**PROBLEM STATEMENT:**
Wherever the word "token" turns up in a line of the entries, copy that line.
---- DATA FOR THIS EXERCISE
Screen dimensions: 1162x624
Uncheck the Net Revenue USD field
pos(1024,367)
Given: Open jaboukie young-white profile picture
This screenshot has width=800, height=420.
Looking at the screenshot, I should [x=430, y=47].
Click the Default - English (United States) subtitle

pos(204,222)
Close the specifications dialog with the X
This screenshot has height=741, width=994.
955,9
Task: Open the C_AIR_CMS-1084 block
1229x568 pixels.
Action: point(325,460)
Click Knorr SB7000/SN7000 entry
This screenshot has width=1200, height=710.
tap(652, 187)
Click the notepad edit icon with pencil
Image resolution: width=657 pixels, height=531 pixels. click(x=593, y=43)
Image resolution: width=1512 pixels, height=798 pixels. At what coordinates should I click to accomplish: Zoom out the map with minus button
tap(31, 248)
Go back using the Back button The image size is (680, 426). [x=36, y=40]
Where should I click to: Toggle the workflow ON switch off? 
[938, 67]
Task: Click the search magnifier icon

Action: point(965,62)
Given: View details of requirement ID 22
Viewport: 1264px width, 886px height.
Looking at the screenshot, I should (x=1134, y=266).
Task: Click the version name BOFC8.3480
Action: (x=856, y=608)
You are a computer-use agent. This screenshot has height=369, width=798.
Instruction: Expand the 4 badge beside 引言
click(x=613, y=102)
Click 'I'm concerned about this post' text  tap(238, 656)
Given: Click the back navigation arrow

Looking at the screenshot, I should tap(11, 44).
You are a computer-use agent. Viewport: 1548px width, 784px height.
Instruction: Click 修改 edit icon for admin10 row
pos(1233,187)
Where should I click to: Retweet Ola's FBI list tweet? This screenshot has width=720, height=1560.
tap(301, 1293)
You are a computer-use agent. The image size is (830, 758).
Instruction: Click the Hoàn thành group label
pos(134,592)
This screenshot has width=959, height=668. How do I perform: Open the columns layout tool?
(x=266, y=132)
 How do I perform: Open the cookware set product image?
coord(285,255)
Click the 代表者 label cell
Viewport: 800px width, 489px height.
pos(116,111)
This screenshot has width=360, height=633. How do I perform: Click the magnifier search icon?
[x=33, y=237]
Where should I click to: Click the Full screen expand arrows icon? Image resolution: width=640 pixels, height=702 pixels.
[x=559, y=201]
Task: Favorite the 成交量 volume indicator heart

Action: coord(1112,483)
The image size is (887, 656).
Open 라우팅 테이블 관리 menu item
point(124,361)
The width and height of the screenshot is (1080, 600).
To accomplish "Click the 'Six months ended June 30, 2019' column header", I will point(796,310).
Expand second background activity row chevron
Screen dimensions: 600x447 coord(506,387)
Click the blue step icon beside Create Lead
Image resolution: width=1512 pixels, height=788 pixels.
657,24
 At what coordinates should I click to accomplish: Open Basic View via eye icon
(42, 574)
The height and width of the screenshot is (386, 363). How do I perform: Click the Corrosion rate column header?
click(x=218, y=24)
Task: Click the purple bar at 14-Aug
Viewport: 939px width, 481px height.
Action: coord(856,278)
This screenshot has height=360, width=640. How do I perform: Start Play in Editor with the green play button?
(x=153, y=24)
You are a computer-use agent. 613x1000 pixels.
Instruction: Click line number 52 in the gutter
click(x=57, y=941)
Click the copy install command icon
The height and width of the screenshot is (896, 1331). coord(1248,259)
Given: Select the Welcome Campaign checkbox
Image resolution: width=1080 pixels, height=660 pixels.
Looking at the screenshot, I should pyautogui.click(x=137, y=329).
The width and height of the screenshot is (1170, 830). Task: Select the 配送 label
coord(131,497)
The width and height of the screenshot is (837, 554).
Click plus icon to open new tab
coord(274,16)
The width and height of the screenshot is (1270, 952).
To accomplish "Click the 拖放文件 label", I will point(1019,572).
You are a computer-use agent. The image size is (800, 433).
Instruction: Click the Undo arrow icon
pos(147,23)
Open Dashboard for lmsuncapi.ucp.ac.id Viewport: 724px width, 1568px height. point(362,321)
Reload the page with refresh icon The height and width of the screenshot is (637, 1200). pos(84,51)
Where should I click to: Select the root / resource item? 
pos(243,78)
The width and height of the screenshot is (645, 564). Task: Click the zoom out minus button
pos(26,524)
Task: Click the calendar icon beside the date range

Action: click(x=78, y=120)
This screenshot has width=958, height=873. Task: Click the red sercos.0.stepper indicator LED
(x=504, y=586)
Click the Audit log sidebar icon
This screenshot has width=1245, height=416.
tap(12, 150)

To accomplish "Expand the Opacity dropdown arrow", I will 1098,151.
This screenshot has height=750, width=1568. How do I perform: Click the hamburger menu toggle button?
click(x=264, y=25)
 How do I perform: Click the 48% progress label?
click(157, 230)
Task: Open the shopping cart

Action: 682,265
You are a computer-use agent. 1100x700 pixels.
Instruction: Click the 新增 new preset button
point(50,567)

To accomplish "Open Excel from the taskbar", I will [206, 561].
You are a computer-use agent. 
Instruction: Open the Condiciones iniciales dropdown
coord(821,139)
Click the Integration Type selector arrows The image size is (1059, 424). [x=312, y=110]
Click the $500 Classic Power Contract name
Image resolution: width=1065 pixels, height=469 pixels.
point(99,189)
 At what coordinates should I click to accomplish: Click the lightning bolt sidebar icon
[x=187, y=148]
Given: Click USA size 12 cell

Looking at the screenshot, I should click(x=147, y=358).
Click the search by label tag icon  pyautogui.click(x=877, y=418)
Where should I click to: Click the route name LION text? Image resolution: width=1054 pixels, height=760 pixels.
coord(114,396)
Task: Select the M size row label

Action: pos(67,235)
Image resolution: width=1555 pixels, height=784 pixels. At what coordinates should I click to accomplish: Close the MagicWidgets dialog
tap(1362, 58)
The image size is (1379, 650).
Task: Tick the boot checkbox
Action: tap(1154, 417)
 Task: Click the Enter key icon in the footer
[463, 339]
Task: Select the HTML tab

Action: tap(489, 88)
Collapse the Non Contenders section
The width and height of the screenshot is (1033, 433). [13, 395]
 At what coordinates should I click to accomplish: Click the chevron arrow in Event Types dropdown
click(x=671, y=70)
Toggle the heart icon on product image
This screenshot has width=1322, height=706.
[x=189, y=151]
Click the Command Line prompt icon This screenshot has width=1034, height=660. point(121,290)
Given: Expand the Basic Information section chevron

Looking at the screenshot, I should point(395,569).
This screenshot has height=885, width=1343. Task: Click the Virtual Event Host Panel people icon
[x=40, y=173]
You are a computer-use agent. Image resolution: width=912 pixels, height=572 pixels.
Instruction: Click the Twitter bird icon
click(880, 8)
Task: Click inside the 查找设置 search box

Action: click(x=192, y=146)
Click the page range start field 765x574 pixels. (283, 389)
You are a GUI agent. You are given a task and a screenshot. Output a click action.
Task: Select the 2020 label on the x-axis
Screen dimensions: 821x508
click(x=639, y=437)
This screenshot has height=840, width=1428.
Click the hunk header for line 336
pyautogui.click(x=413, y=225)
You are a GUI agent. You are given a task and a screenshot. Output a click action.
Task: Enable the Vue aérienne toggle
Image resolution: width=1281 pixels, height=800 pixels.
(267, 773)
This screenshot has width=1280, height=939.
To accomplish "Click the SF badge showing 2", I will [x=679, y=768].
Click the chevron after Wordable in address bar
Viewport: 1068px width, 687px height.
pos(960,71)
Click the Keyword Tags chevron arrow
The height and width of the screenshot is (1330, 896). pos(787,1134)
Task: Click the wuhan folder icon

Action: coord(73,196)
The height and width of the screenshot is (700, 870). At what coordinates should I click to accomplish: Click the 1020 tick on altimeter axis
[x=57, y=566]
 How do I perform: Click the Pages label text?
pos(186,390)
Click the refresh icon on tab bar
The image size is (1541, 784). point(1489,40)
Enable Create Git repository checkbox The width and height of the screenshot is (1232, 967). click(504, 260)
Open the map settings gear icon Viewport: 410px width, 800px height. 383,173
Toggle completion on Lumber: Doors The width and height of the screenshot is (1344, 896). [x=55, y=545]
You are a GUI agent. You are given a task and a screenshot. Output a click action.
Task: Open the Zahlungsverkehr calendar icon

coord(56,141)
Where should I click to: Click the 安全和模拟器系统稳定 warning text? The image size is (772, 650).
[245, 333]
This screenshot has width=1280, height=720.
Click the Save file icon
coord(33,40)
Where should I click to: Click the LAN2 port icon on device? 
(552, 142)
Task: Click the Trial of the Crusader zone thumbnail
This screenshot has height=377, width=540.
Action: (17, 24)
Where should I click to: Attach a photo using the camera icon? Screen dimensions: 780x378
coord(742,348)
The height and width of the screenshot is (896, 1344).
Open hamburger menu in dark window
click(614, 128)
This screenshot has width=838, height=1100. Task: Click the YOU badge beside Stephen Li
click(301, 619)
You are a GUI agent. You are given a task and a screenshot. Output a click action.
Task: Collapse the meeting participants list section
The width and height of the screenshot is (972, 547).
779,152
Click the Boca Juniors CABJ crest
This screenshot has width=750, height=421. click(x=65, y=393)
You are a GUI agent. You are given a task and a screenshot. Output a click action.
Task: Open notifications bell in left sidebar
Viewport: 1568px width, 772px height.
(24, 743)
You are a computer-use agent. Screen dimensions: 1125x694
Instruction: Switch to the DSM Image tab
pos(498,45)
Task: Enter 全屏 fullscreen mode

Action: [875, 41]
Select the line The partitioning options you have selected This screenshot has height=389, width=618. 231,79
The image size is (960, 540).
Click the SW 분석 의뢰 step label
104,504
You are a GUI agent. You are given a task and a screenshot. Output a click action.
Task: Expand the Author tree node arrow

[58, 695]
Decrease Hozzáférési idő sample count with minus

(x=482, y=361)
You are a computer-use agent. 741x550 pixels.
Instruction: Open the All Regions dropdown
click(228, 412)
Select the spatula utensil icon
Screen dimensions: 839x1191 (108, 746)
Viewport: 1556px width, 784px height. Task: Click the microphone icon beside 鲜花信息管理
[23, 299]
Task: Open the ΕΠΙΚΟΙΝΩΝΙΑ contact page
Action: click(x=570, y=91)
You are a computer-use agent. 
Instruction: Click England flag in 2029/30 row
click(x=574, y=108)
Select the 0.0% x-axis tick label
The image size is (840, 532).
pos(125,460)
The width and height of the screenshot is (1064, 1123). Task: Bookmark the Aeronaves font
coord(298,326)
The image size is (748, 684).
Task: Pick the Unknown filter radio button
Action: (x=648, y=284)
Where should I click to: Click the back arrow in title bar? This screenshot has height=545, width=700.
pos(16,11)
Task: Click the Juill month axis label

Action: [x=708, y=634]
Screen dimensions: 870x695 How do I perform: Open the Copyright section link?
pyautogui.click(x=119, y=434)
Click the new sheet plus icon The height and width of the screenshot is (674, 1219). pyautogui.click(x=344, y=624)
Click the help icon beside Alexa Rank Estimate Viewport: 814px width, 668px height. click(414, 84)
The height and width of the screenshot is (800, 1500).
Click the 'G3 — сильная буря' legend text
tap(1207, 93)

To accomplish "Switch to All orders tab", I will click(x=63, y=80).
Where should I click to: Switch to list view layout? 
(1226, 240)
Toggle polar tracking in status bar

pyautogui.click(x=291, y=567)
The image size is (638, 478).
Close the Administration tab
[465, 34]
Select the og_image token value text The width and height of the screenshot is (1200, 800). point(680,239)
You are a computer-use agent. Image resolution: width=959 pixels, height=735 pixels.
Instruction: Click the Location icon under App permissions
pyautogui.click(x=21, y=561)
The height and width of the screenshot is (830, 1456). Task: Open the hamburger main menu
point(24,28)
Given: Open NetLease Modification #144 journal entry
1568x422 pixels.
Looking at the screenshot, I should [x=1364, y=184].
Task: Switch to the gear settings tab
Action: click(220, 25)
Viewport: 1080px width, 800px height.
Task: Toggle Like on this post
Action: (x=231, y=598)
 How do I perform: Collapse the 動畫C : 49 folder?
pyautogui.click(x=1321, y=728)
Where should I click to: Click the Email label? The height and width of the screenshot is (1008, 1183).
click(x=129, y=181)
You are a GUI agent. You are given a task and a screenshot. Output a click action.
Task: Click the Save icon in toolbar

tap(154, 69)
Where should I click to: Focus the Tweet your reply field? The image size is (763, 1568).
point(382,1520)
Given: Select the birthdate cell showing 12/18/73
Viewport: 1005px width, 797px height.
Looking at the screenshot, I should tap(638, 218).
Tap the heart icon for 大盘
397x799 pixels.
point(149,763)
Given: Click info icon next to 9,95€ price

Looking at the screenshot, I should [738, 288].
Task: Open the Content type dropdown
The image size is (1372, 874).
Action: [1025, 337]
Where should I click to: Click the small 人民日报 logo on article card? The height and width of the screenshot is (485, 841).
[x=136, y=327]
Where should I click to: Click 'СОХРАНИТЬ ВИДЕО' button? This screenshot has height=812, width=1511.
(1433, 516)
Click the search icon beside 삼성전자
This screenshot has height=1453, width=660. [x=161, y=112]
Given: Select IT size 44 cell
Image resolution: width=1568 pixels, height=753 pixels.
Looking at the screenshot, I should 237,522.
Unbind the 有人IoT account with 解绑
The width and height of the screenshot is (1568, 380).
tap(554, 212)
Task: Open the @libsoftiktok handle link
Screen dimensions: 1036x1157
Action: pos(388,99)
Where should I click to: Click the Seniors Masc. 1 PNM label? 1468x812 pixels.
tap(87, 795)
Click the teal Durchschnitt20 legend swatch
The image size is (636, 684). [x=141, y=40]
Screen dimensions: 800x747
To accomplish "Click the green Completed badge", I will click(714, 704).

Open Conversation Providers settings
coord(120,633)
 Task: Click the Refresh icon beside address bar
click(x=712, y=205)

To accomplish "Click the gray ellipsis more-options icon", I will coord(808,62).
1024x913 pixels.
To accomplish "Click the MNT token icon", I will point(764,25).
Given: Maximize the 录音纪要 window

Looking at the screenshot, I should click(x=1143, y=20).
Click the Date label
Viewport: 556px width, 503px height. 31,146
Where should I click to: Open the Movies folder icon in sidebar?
--------
**TASK RESPONSE:**
Select the og_image token value text The width and height of the screenshot is (1200, 800). point(680,239)
To accomplish "Click the MNT token icon", I will point(764,25).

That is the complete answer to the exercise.